> Dataset extract:
BEGIN

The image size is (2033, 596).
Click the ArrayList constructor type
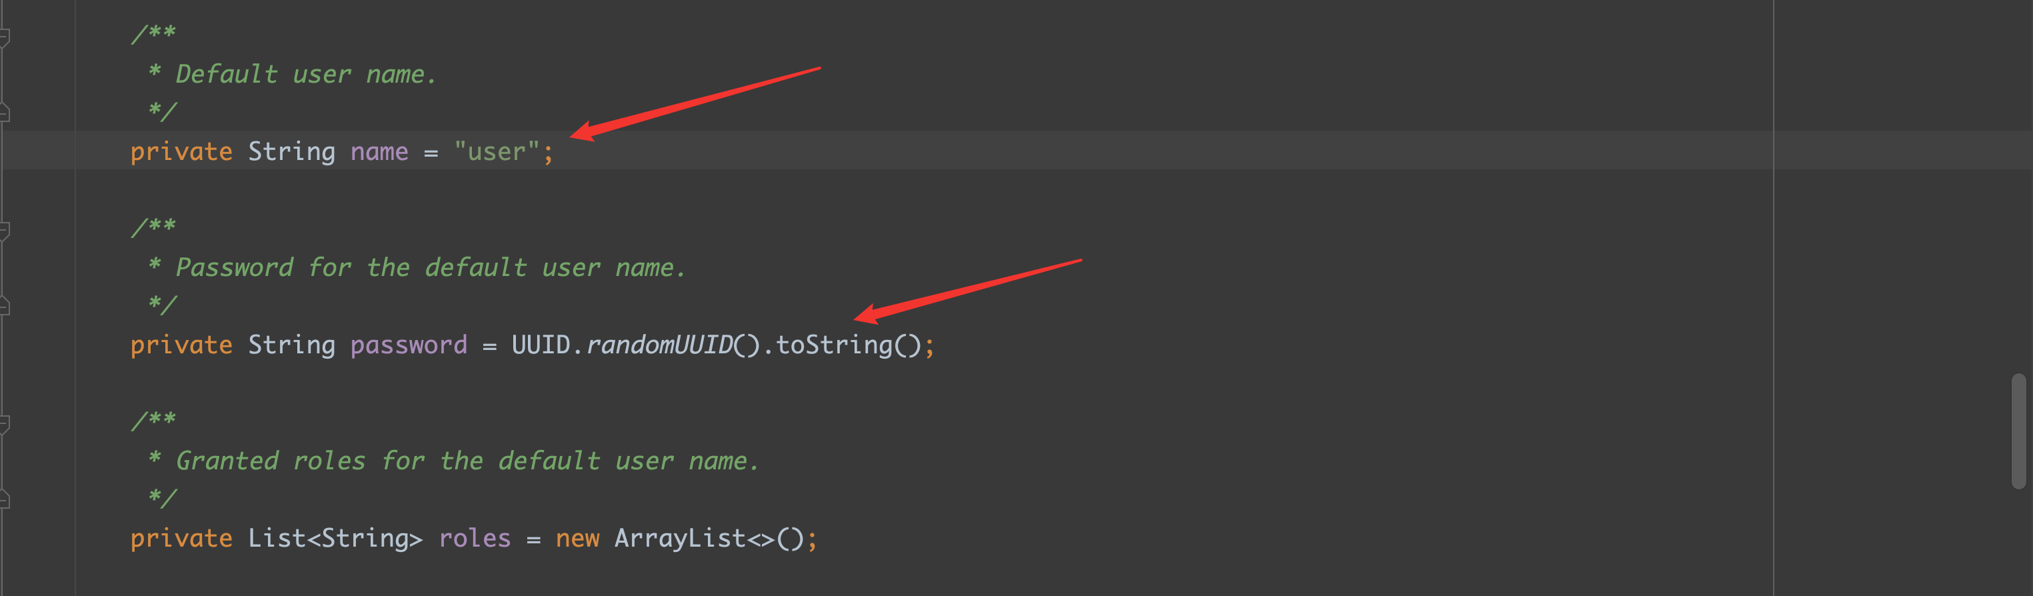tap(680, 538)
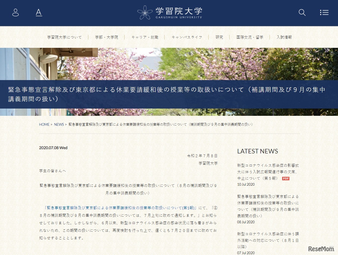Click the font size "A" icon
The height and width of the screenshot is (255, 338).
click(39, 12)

END
BEGIN

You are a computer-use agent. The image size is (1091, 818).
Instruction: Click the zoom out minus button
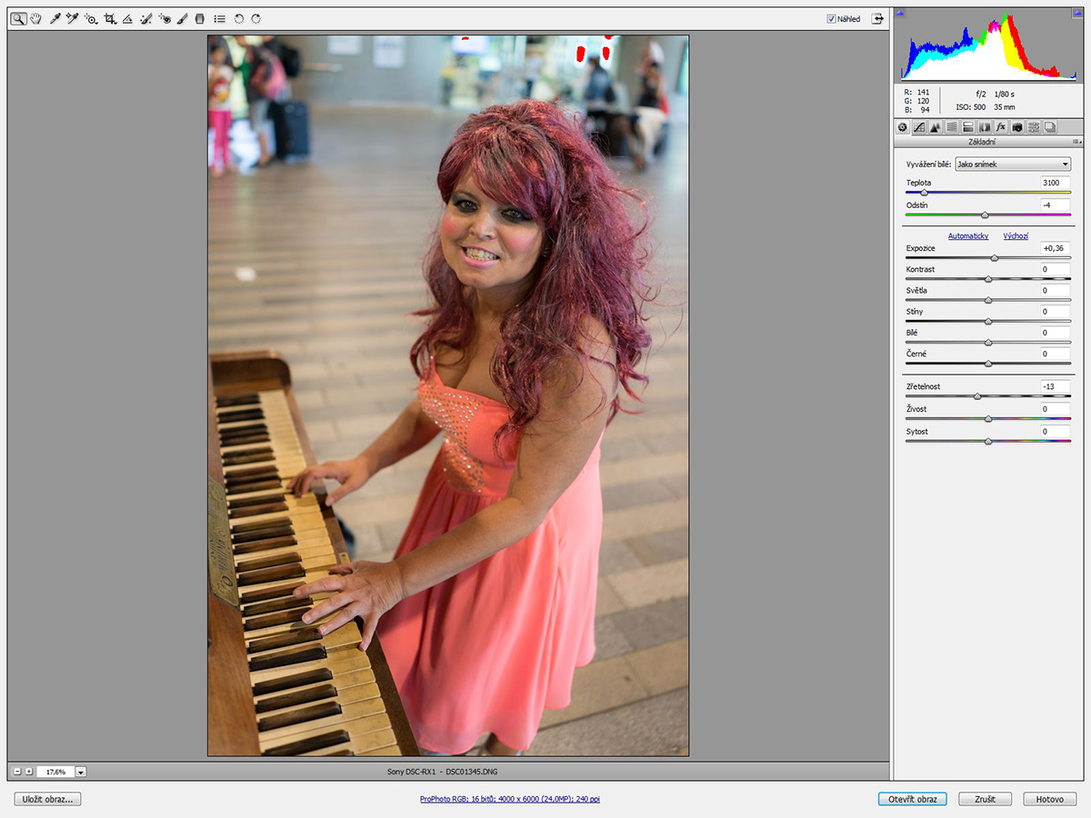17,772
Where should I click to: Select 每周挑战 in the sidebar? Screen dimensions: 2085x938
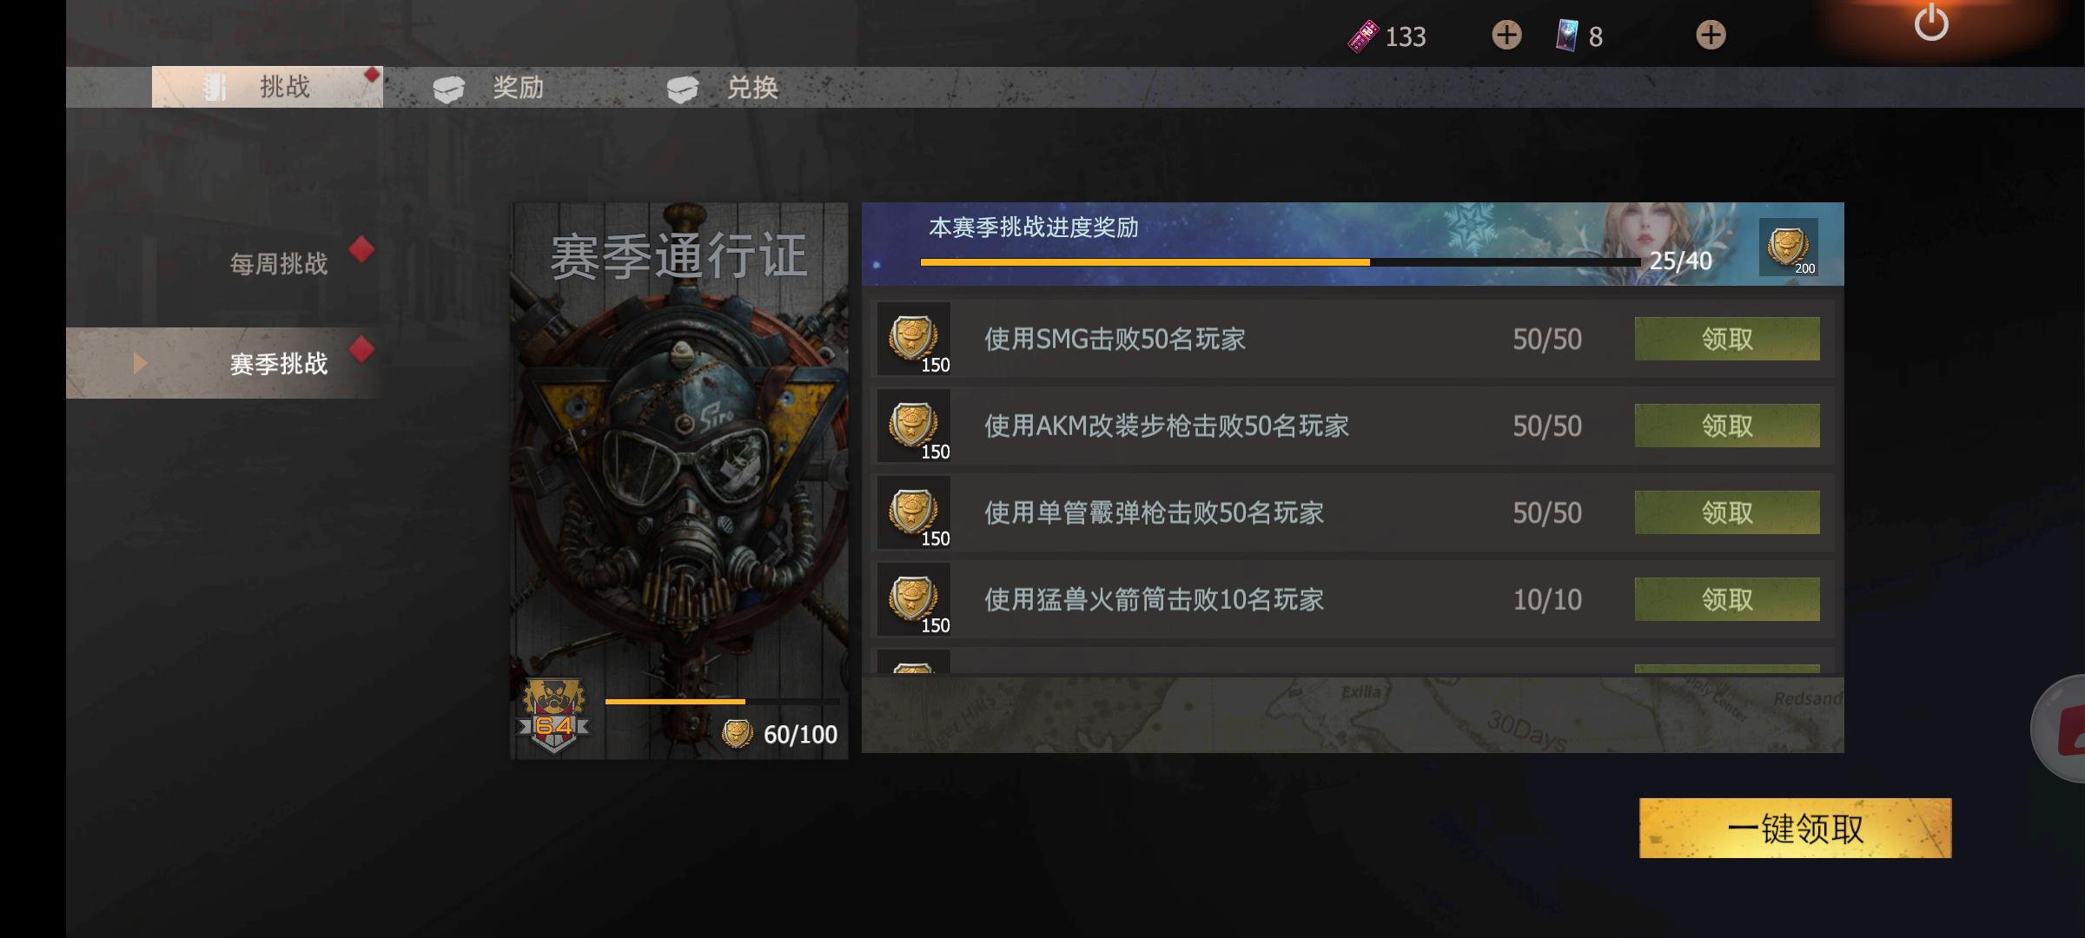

END

Only one part of the listing is wanted: the lines from the one containing "Instruction: Click the zoom out minus button" through the one containing "Where should I", both included. Please transcribe it exactly, leaving out the pictures.

> Output of the exercise:
Instruction: Click the zoom out minus button
17,772
Where should I click to: Select 每周挑战 in the sidebar? Screen dimensions: 2085x938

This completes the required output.